“Greedy-eye, don’t look for me”: The Imperative, The Poet, and The Reader in Now Make an Altar by Amy Beeder
The associative leaps in Beeder’s poems often rely on conduits in sensory experience: sight (and memory) and, most often, sound.If I were to interview Beeder about her writing process, I would ask her if she allows narrative or sonics to carry her through the poem. My guess would be that the music and cadence of words offers her entrance into each subsequent image. Just look at how the language propels “After Aristophanes: O Bird of fellow feather come”:
to secret fields of wet ripe-seeded grass,
to clay-dank furrows or better, a ruin
where plundered graves make dirty pools
& finches meet like small emphatic words
— p. 44
and “Tetanus”:
Here are the spores & here
the porous nerves that make a net for crossing.

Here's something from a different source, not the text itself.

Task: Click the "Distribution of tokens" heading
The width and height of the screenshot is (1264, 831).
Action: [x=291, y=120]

The cord cut with a dirty shard. The mourning
The tiny dialogues that bind our fate, all muscles
Taut across the long adrenal squall.
— p. 33
Whether or not Beeder sets out with the notion that a poem will be full of assonance and another based on trochaic hexameter, we cannot know, but the propulsive syntax, the lush and varied language, vows the subject’s immediacy to the reader.

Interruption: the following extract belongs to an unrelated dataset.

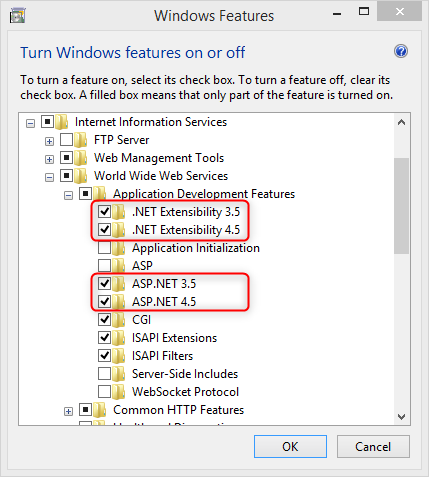
Task: Check the Server-Side Includes checkbox
Action: point(104,374)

Like gods and lovers, a reader responds best to dotage. “I liked the poem about your mother dying” allows the reader’s voice into the poem: “You should write more poems about depression” (p. 17) Although Beeder both resists what the proto-reader has said to her, she also obsesses and reckons with “what a reader wants in an imagined eclogue:
Where are the stones and bones and blood? Here are petroglyphs who never learned to speak in any dialect but thicket. (Is it a turnip of grief or a turnip of desire?) Or else enough — pp. 17-18 |
Have some of us had these same thoughts about Beeder’s work? Have we resisted the catalogs, desired for more personal poems about loss and depression? This is not Beeder’s verse, however. If we are looking for confessional, straightforward narrative: look to another title. That’s not to say that Beeder muddles meaning with sonics. If we are not careful readers we can get caught in the current of the syntax, read the words for their sounds, but we must slow ourselves, pay more attention. The what is happening in the poems is always amongst the how.

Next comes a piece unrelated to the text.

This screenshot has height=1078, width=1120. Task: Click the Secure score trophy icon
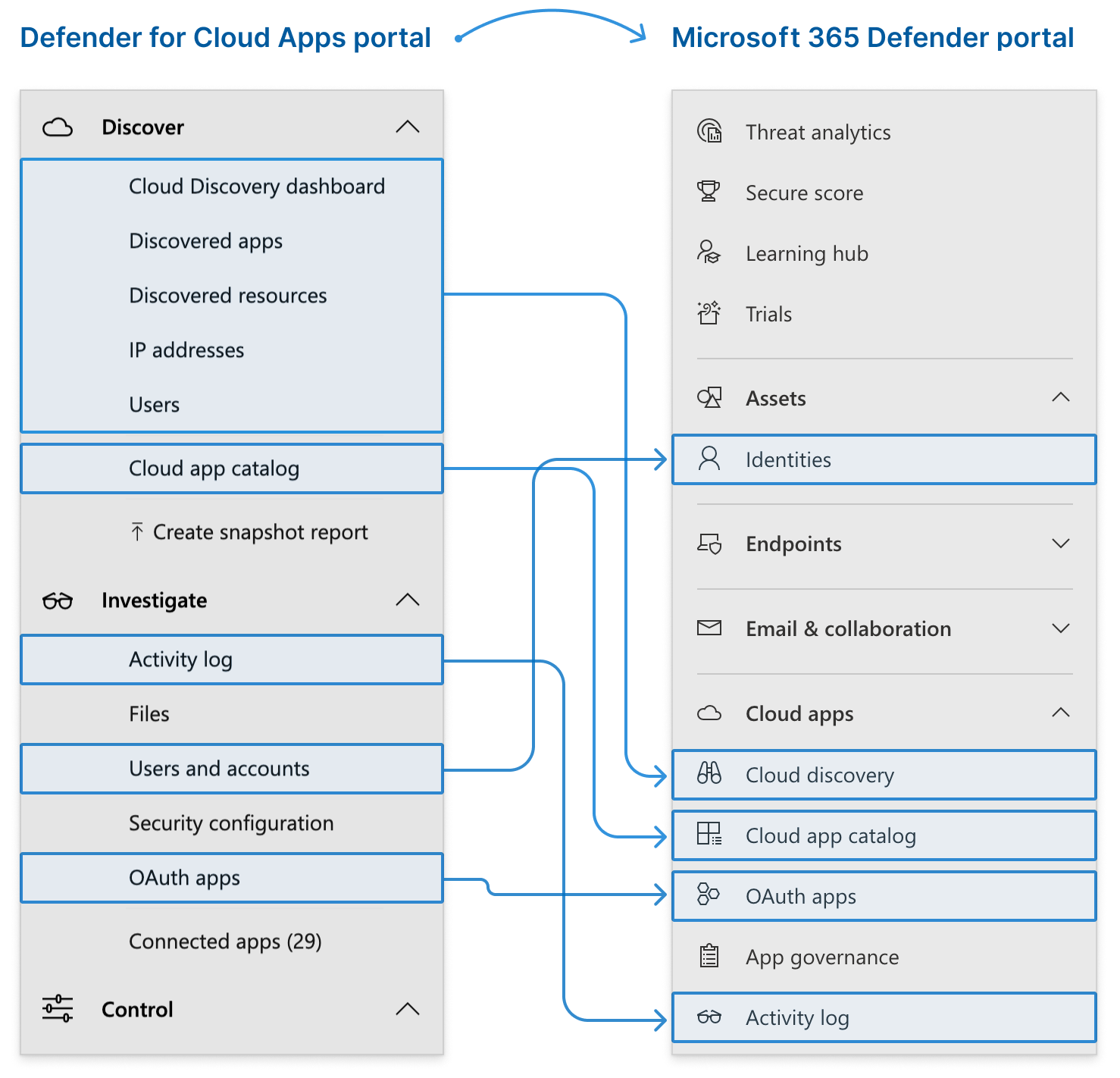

In one of my favorite poems in the collection, “The Charges Are Stalking & Arson,” the firestarter, the maker, begins very much in the tangible or, at the very least, the audible:
The sizzlepop. The bang bang bang. The air
a stage where cherry bombs & I play spark
to vacant lots; it’s nothing new, this tune
of Zippo click, of fuse, the blue-tip plume
on resin, weeds & shed, historic barns
exploding first in swallows.
But then the poem shifts. “Don’t shush me,” the speaker says, as if someone else lingers just offstage, then he adds, “Powder speaks: dirt is mute.” From there, the poem burns through its wick toward the explosive material:
o love, my love’s a cuff-stuck match, my suit
the fabric’s curl to petaled ash — take me,
take ruin, a realm of ether, atom-bright, a pause
before the flint’s quick kiss; take me — who else
can hear how shot glass sings the grass’s name;
how bale, dry & quiet, speaks its love to flame?
— p. 19
Not only is the image startling — the bale speaking its love to flame — but the delivery of the image, sustained ever so slightly longer with “dry & quiet,” allows us to pause on the scene as the final action consumes itself.
Again and again, throughout Now Make an Altar, the reader feels an insistence to plummet into the next poem — each voice and each setting, a new valley rivered with significance — and there, pausing for a moment at the edge of the poem, before we take another step out onto air, we are asked to make an altar to our own presence, to dress it with effigy: fruit, flowers, photographs, letters, a ritual burning, an imperative: Follow me down. I have cleared the way for you.